Like any beekeeper, I found them endlessly fascinating. Why? Because of their utter dedication to their hive; they give their lives to protect it, they all have different dedicated roles in it, they do intricate dances to help their fellows fly to a pollen abundant area, they nurture a Queen bee who lays thousands of eggs a day for years. They can even let their bee keeper know if they need his or her help. I had an example of the latter situation when some bees kept circling outside my bedroom window, a place which was quite out of their normal route and a behavior that I had not seen before. Wondering if they were trying to get my attention, I went out to the hives. Sure enough, a lid had come off of one of the hives, something that definitely needed my help and which I easily rectified.
Normally love as a solution seems off the wall, ungrounded, crazy, psychotic, and even insane. Yet to love is the way to go that is offered by the great founders of all religions, the approach to life which has lasted and endured through the years and many vicissitudes. Commitment to being loving from our wholeness was what we three founders of the Findhorn Community were asked to do, and which worked for us. We became an example of how to successfully create a garden in loving conjunction with the intelligence of nature, and thousands of people are drawn every year to Findhorn to see for themselves. Some people even feel the love before they are in the confines of the community and the experience of love there changes many people.
Fairly recently I came across an interesting story. Gretchen LeBuhn, an associate professor of biology in California, wondered if there was a way to tackle the bee problem, make fellow gardeners aware of the impact of the declining bee populations and help restore them. She distributed free ‘Lemon Queen’ sunflower seeds to people to plant in their yards. In return, once the flowers bloom, the recipients report back any bee-related activity. She sent 15 emails to Master Gardener programs, and a week later discovered that l5,000 people had signed up. The project continued to expand that year, and now has 55,000 participant in all 50 states plus all provinces and territories in Canada. It is still expanding. The story of her results gives hope and optimism.

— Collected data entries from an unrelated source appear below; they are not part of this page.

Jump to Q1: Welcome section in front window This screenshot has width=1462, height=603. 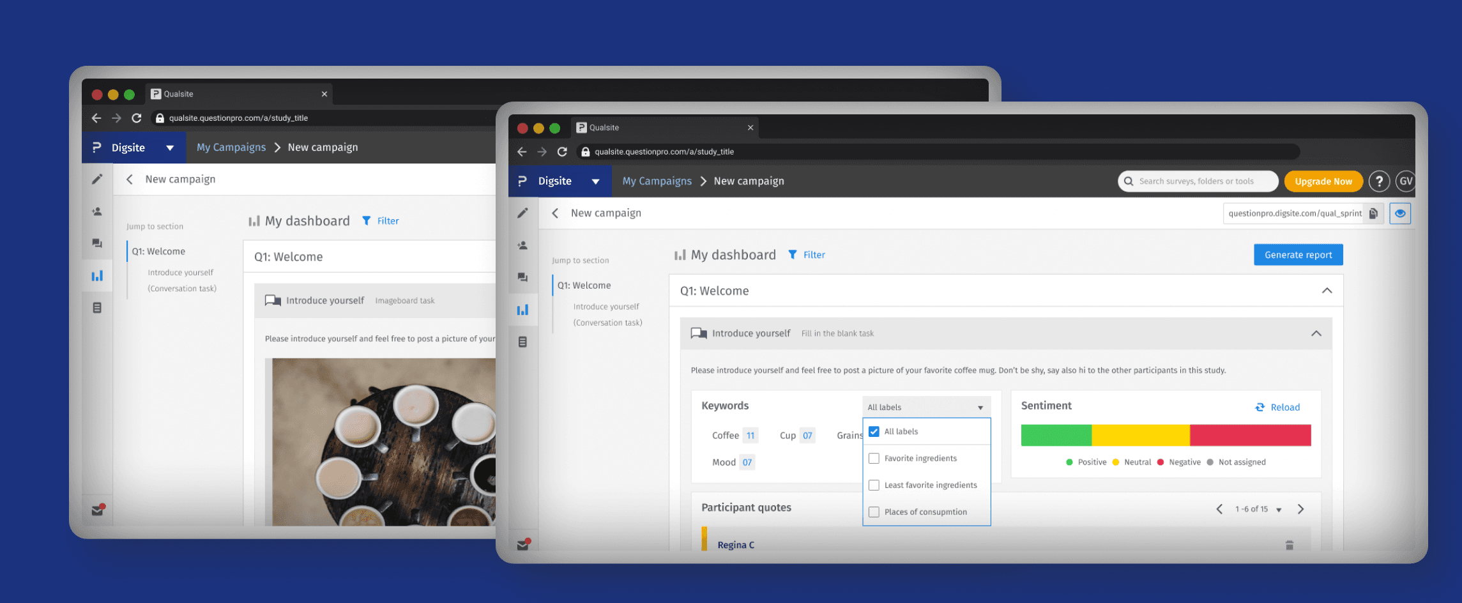(x=584, y=286)
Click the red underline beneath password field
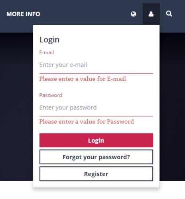This screenshot has width=185, height=199. tap(96, 116)
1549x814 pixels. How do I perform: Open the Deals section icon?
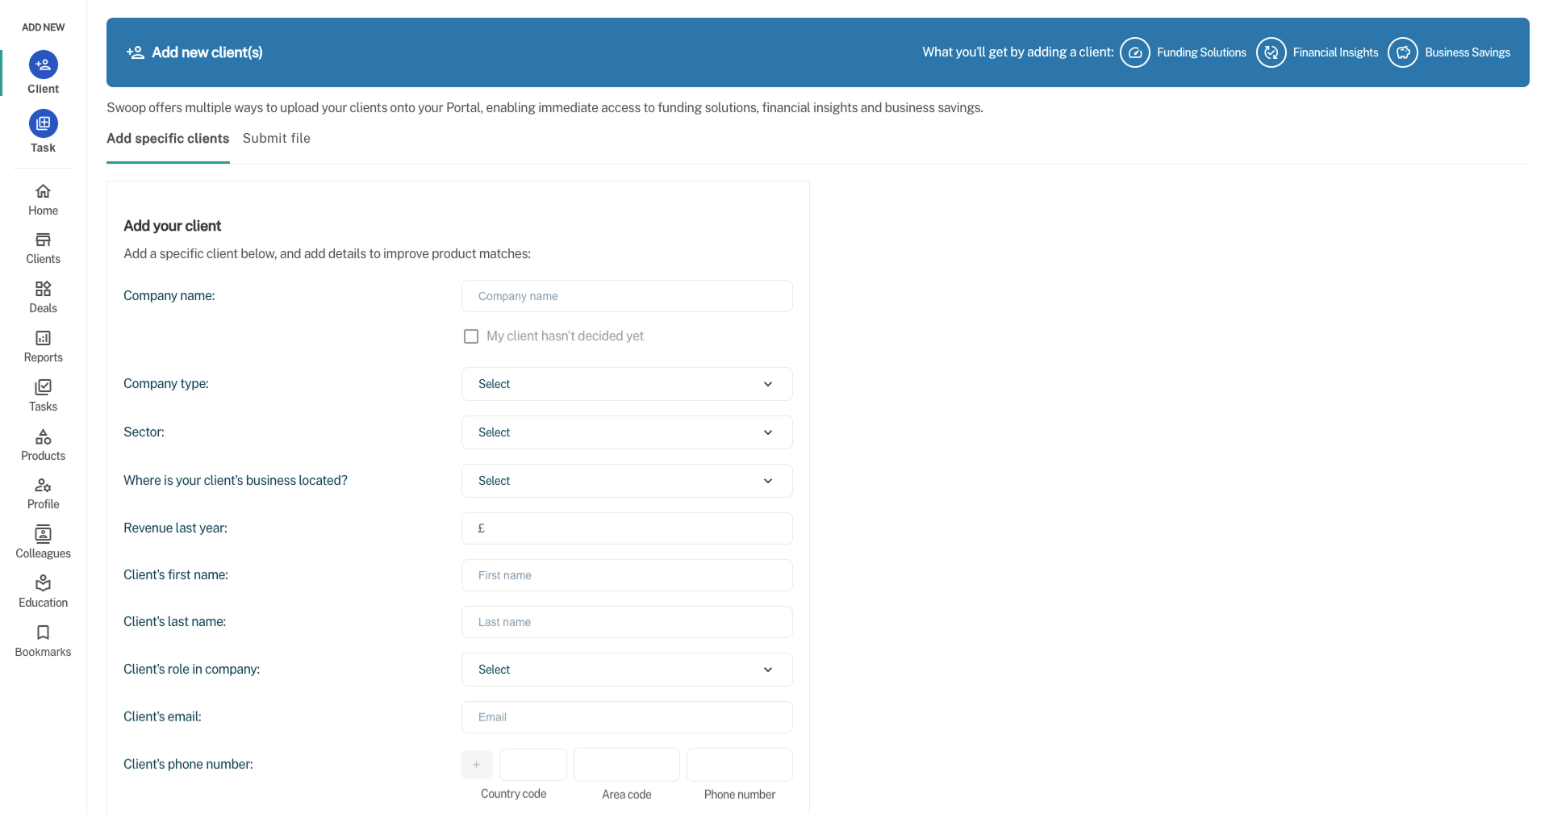pos(43,289)
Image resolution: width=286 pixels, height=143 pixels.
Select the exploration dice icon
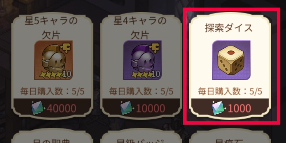231,60
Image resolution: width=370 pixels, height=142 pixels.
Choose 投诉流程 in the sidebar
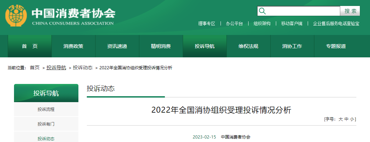pyautogui.click(x=46, y=109)
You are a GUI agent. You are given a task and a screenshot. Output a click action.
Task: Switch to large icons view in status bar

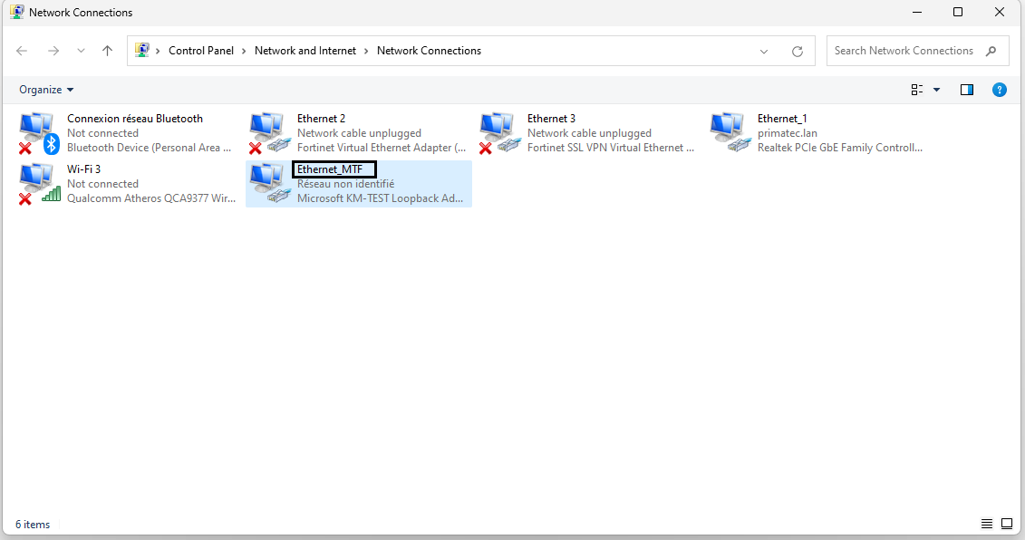point(1006,524)
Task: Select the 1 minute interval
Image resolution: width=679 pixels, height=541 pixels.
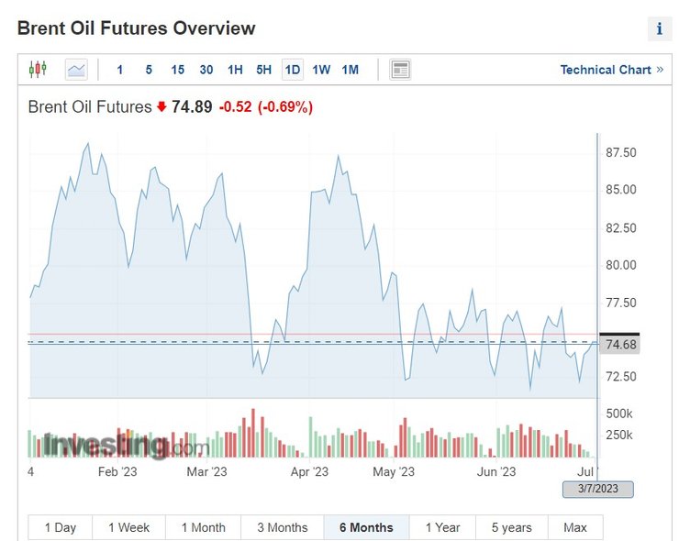Action: coord(120,70)
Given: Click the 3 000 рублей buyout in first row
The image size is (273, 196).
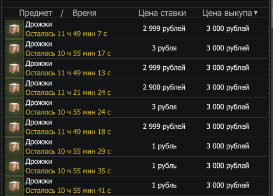Looking at the screenshot, I should click(228, 29).
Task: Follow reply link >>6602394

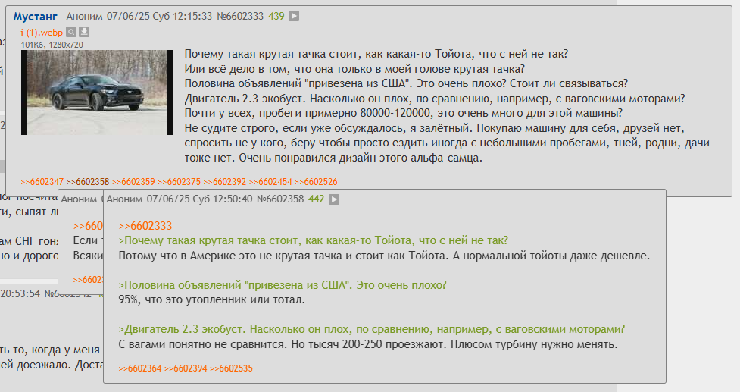Action: coord(186,368)
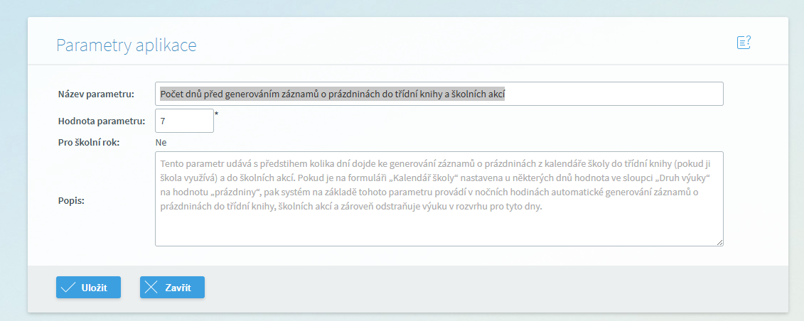The height and width of the screenshot is (321, 804).
Task: Save parameters with the Uložit button
Action: [x=88, y=287]
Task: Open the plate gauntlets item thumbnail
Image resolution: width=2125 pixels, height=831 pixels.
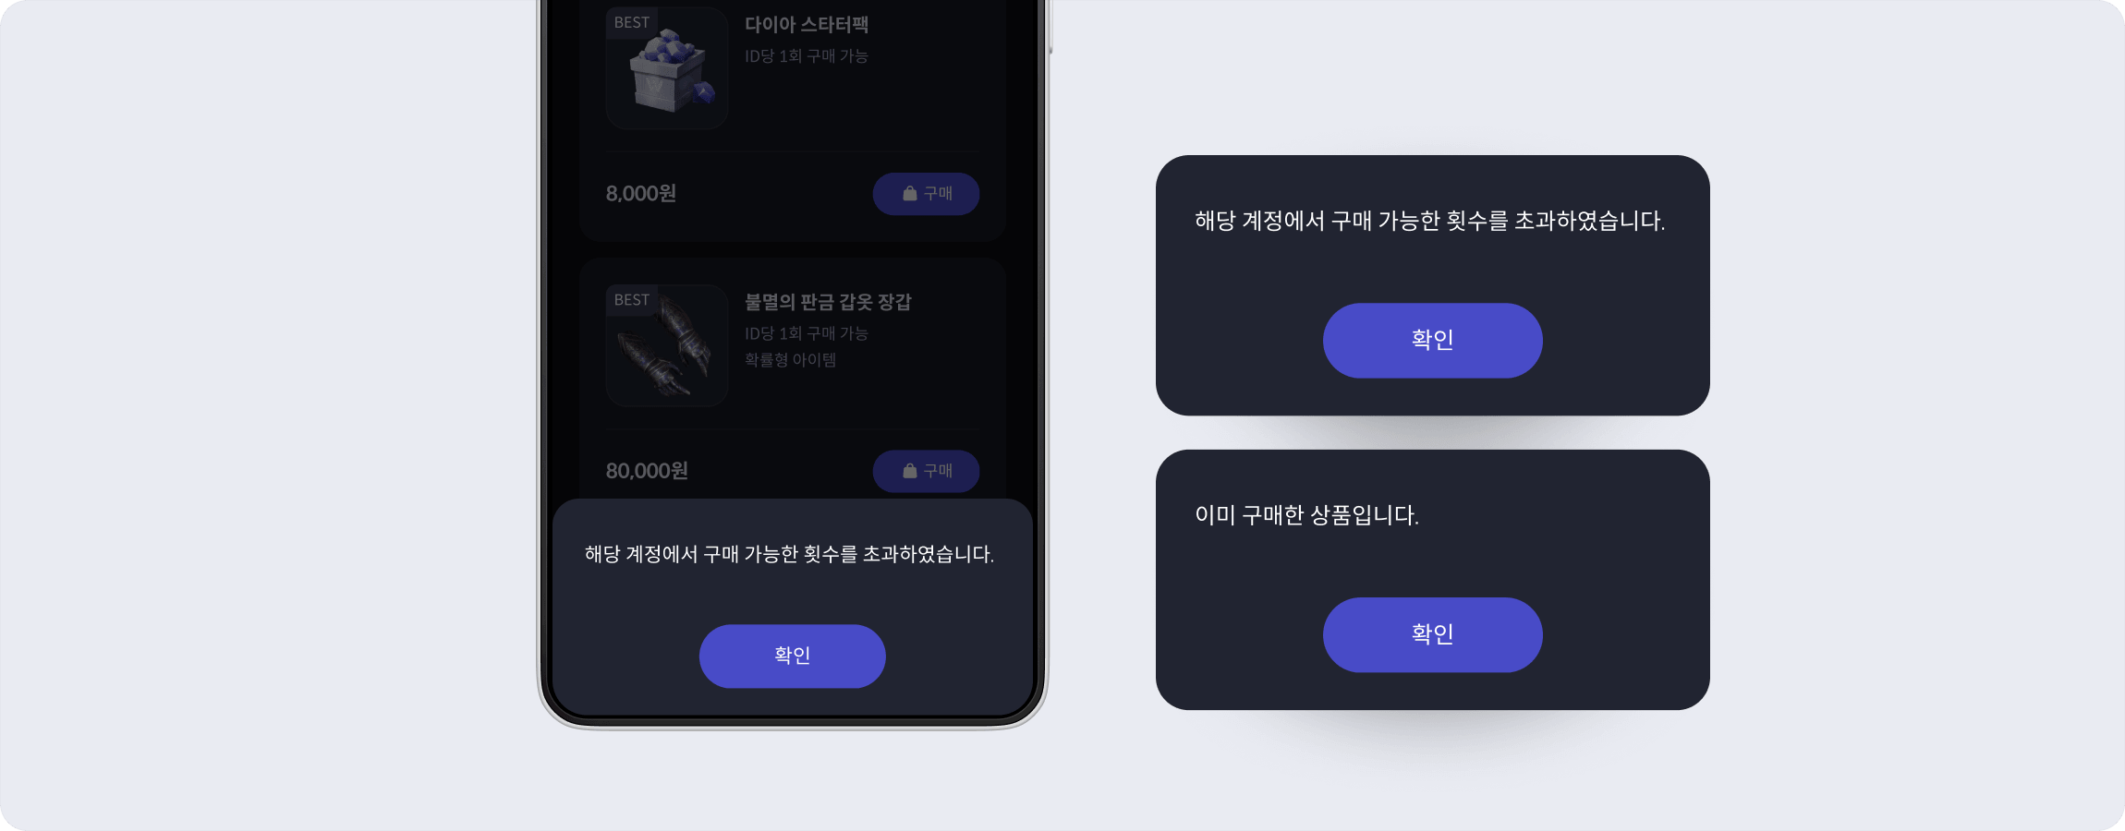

How can we, individually and in groups, best help the bees? We can offer our love in support of the successful functioning of bees.
Truly loving bees entails a rich energy exchange. It is a powerful imaginative process, in which we contact the wonderful love which is the deep core of all of us and which we then focus and blend with the bees. When we can give of ourselves with full force, results are bound to follow. We need passionate patience and persistence, for we humans have deeply polluted our world by using our gift of free will for selfish ends. We have the choice to change this and create a loving relationship with bees and the whole of our earth.
Some of us might work to manage the Varroa mite or take on a patch of land where we can provide a healthy bee ecology in our own local area. If so, we will be contributing helpful time and energy there, but might not be dealing with the needed exchange of love at the root of the problem. Without the additional practice of sending love to the bees we would be putting the good before the best. I don’t believe we want to do that.
The world today is in such need that the planet is telling us in many ways that unless we change, we will lose our habitat. A choice to help in a loving way with activities organic to our life situation is always before us. There is truth in the phrase that one person with God is in a majority. Action above all, lovingly and joyfully!
A suggested seed thought for sending love to the bees:
"It is clear that a successful functioning of bees on the planet is a vital need. I choose to evoke the vast loving power of my inner divinity to bring about the successful functioning of bees, in joy."